Task objective – Extract every line of the data below and reproduce each one word for word, keeping the original order.

Entries from a dataset:
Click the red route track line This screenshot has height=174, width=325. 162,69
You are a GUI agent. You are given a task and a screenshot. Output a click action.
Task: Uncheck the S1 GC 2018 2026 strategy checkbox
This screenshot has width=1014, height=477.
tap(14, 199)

Output –
Click the red route track line This screenshot has height=174, width=325. 162,69
You are a GUI agent. You are given a task and a screenshot. Output a click action.
Task: Uncheck the S1 GC 2018 2026 strategy checkbox
This screenshot has width=1014, height=477.
tap(14, 199)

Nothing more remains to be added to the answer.